Speaking at the Aspen Security Forum, Lisa O. Monaco, homeland security adviser, admitted that the US Government might soon have to consider whether the electoral system as “critical infrastructure,” to be protected.
“I think it’s a serious question,” she said, especially if there is “coercion, destruction, manipulation of data.” Ms. Monaco noted that whenever the United States thinks about retaliation, “the danger of escalation and misinterpretation is such that we have to be responsible for it.” But she also said that if an event were serious enough, “we have to be very clear we will respond.”
Threat actors, such as nation-state hackers and hacktivists, represent a serious threat to the next Presidential elections.
A cyber attack can cause the leakage of sensitive information that could influence the elections or in the worst scenarios hackers can compromise voting systems.
The ranking member of the Senate Homeland Security Committee sent a letter to the Department of Homeland Security, expressing concerns about the situation and saying that “Election security is critical, and a cyberattack by foreign actors on our elections systems could compromise the integrity of our voting process.”
Let’s focus on a cyber attack against voting machines, is it feasible? Which is the potential impact?
According to the CBS News that analyzed the problem with the support of experts, roughly 70 percent of states in the US currently use some form of electronic voting. Hackers told CBS News that problems with electronic voting machines have been around for years. The machines and the software are old and antiquated.
According to a report published by the Brennan Center for Justice, voting systems are vulnerable to cyber attacker due to their age.
More than 40 states are using old voting machines there are at least 10 years.
The CBS, citing hackers, confirmed that the voting machines are antiquated so it is reasonable to believe that hacker will have any difficulties in hacking them.
“Hackers told CBS News that problems with electronic voting machines have been around for years. The machines and the software are old and antiquated. But now with millions heading to the polls in three months, security experts are sounding the alarm” reported the CBS News journalist Mireya Villarreal.
Donald Trump has expressed in different public occasion his concerns for the risk that the election could be rigged, and voting machines could be a privileged instrument to breach the voting systems of the Presidential Election.
“I’m afraid the election is going to be rigged, I have got to be honest,” Trump said to his voters recently.
How to hack voting machines?
Experts at Symantec Security Response explained that it could be quite easy to manipulate a voting machine by using an affordable device easy to find online.
Ill-intentioned voters could hack the voting machines directly from the booth using a $15device.
“I can insert it, and then it resets the card, and now I’m able to vote again,” said Brian Varner, cyber security researcher at Symantec, while showing the device to the CBS New correspondent.
“For $15 and in-depth knowledge of the card, you could hack the vote,”
The Symantec Security Response director Kevin Haley has exactly the same opinion on the possibility of hacking voting machines, the expert explained that hackers can compromise the machines after the votes are collected.
“The results go from that machine into a piece of electronics that takes it to the central counting place,” Haley told CBS News. “That data is not encrypted and that’s vulnerable for manipulation.”
“How big of a hacking potential problem is this?” Villarreal asked him.
“Well, there’s a huge potential,” Haley responded. “There are so many places in the voting process once it goes electronic that’s vulnerable.”
The good news is that even is the voting machine very old and outdated, they need to meet specific government standards.
“Our voting systems are heavily regulated.
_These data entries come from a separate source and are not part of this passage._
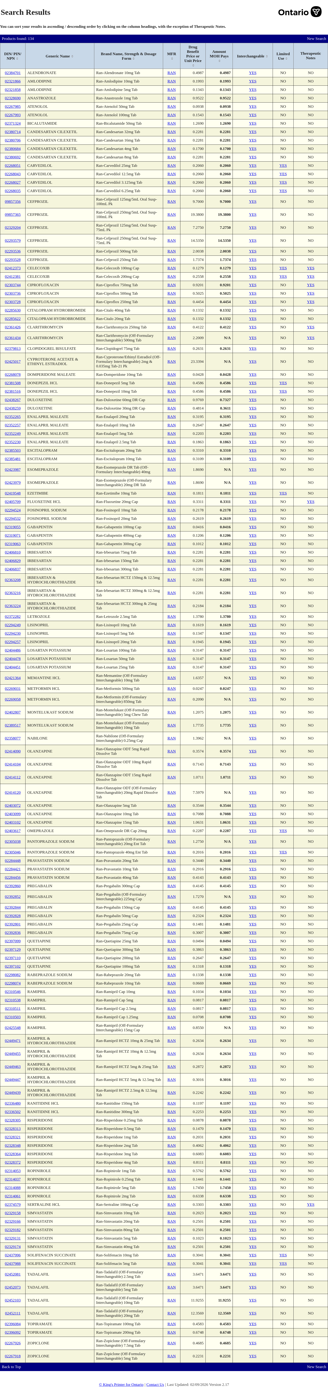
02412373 (12, 268)
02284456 (12, 877)
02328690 (12, 98)
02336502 (12, 1112)
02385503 (12, 450)
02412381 (12, 276)
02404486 (12, 650)
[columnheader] (13, 56)
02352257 (12, 425)
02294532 (12, 518)
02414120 (12, 792)
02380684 (12, 149)
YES (252, 73)
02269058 (12, 699)
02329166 (12, 1221)
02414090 (12, 751)
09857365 (12, 214)
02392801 (12, 924)
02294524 (12, 510)
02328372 (12, 1162)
They’re tested both before and after. There are paper trails everywhere…by in large, I would say the American election system works very well,” said Denise Merrill, president of the National Association of Secretaries of State.
It it true?
CBS News reported that according to its sources, 60 percent of states routinely conduct audits post-election by checking paper trails. Clearly, in those states where there are nopaper records the impact of a cyber attack on voting machines could be devastating.